Examples: HSQLDB sorts
a
A
b
B 

Same way of sorting for PostgreSQL and direct connection, same with MySQL/MariaDB and direct connection.

SQLite, connected by JDBC, will sort the same as internal Firebird.
Collation UNICODE won't show the same behavior as sorting in all other databases with direct connection. It will set upper cases first and then lower cases. But there is no other collation I tested for Firebird, which would work with UTF8 ans sort the same way as all other databases will sort with direct connection.
Comment 39 jcsanz 2024-07-22 15:57:16 UTC
(In reply to Robert Großkopf from comment #38)
> (In reply to Mike Kaganski from comment #37)
> > (In reply to Robert Großkopf from comment #36)
> > 
> > But is the "dictionary" sorting the expected sorting here? Who told that?
> > (Note that I do not claim it's OK - just need some rationale, beyond "some
> > unrelated thing like dictionary has something else").
> > This is the essence of my comment 31: I do not see the actual problem here.
> > If it is "the default collation of a new database / table / field should be
> > X", it's one thing (and needs a discussion);
> 
> This is the discussion here. The default collation is a collation no other
> database with direct driver will use. It sorts in a way it is never expected
> by a user.
> 
Well, may be not other users, but me always expect capital letters before small letters, as was ordered in the ASCII table, which was the typical order used in computer science 
> Examples: HSQLDB sorts
> a
> A
> b
> B 
> 
> Same way of sorting for PostgreSQL and direct connection, same with
> MySQL/MariaDB and direct connection.
> 
> SQLite, connected by JDBC, will sort the same as internal Firebird.
> Collation UNICODE won't show the same behavior as sorting in all other
> databases with direct connection. It will set upper cases first and then
> lower cases. But there is no other collation I tested for Firebird, which
> would work with UTF8 ans sort the same way as all other databases will sort
> with direct connection.

Also, as ASCII, in the Unicode order, capital letters are placed before small letters, and both of them before accented letters, if you order them by their number code.
Comment 40 Robert Großkopf 2024-07-22 16:38:44 UTC
Please: This all has nothing to do with the reason for the order in Firebird. It has something to do what a user expect when he starts a form with many rows of data and will sort this data to get data he want. And the user expects it the way HSQLDB, MariaDB and PostgreSQL, all with drivers from LO, will sort. If this is sorted 'a' in front of 'A' or after 'A' isn't the problem. But 'a' after 'Z' is a horror.

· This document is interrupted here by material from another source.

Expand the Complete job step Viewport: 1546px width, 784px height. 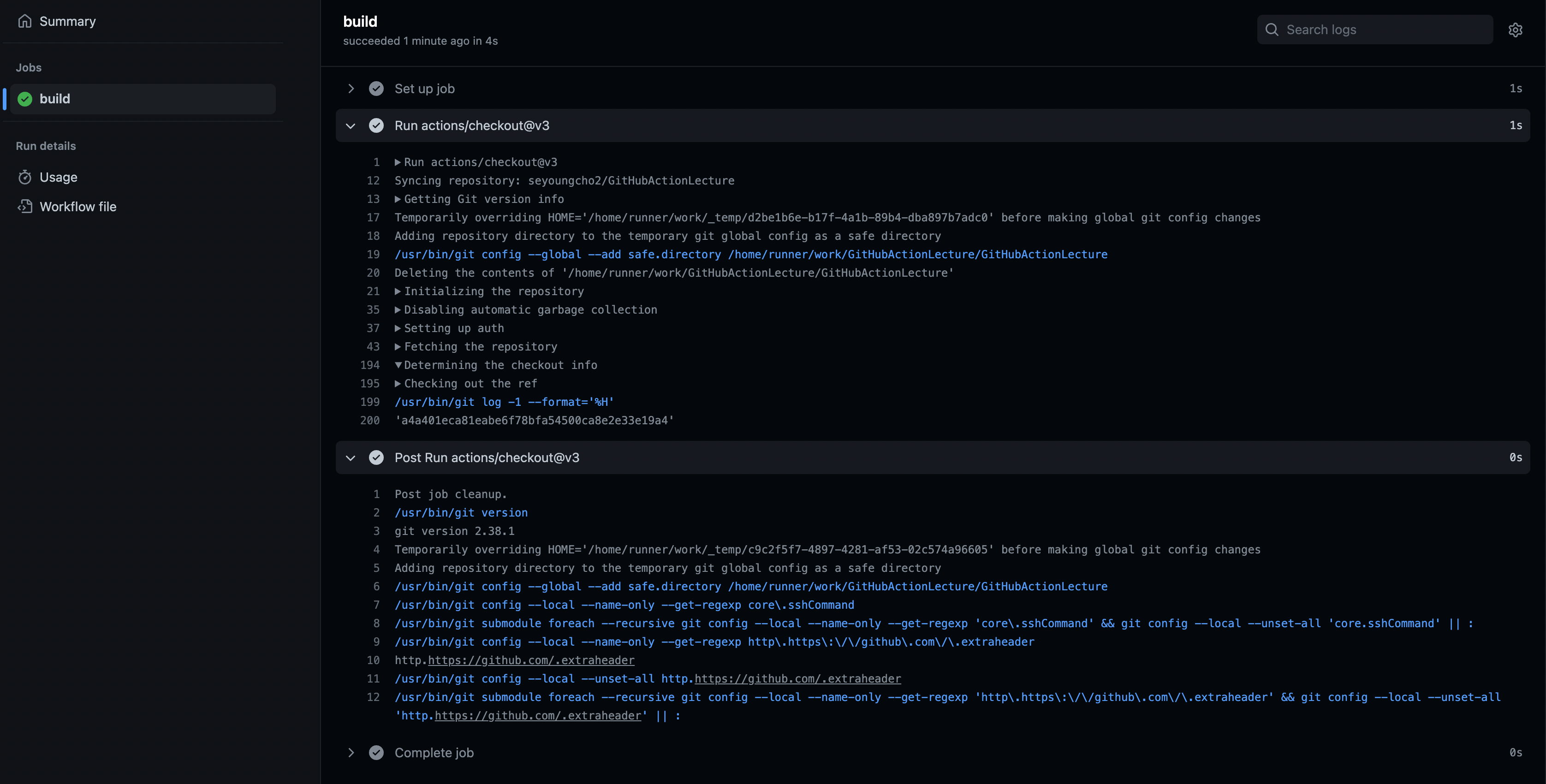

Example: I have a table for invoice codes - international published, only this table should be used. I try to order this table by the name of the code.
Find "A Wheeled pallet with raised rim (81 x 72 x 135)" at row 4.
Find "Wooden pallet 40 cm x 80 cm" at row 490.
Find "access line" at row 491.
The whole table has 2161 rows. Lower cased letter start at row 491.

And now argue with ASCII and computer science. When trying this I didn't get anybody, who will use this kind of sorting in his database and all people will ask me: "Why can't you create the database in HSQLDB? It isn't usable for me this way."